**Prompt**
Provide the number of lines below containing the word "использования", without any other words.
______________________________
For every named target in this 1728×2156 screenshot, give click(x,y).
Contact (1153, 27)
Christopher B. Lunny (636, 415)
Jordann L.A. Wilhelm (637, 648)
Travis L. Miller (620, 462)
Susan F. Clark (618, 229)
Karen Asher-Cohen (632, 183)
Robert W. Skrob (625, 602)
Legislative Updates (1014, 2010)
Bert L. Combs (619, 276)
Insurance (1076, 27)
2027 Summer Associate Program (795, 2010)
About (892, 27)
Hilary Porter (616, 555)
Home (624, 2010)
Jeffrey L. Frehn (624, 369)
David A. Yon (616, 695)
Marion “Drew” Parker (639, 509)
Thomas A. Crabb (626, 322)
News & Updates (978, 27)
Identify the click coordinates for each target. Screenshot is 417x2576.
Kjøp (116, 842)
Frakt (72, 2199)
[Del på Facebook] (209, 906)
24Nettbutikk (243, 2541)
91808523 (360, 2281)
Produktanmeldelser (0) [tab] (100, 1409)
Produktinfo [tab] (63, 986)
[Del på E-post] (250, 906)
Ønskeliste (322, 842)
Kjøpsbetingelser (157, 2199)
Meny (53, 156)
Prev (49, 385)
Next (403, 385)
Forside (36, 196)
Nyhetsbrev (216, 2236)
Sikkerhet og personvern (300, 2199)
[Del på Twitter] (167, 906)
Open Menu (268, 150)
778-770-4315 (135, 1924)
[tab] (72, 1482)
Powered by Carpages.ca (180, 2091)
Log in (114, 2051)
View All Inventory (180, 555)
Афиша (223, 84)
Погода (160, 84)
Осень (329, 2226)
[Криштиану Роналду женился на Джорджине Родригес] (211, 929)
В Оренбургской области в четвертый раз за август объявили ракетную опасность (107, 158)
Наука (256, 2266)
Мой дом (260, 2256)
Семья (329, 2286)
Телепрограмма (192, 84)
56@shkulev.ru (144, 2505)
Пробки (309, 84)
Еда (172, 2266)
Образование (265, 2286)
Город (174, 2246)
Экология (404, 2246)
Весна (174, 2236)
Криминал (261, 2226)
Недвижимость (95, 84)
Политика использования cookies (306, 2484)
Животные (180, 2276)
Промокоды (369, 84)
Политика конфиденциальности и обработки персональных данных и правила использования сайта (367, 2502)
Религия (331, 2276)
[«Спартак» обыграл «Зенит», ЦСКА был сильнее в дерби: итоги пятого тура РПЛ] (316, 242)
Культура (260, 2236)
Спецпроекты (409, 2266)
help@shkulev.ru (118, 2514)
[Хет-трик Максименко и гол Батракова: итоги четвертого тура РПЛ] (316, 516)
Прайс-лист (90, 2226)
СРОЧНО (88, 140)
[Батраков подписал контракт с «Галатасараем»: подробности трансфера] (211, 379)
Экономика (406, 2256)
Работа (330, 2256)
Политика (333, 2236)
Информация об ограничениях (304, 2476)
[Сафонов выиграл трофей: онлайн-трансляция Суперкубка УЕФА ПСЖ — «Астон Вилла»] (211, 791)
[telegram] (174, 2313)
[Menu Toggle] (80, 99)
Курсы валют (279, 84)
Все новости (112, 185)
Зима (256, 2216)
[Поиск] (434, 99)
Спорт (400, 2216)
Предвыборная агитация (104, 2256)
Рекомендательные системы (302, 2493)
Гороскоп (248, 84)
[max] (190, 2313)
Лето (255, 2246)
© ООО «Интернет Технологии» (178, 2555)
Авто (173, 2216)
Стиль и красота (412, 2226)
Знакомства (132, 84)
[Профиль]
______________________________
**Task answer**
2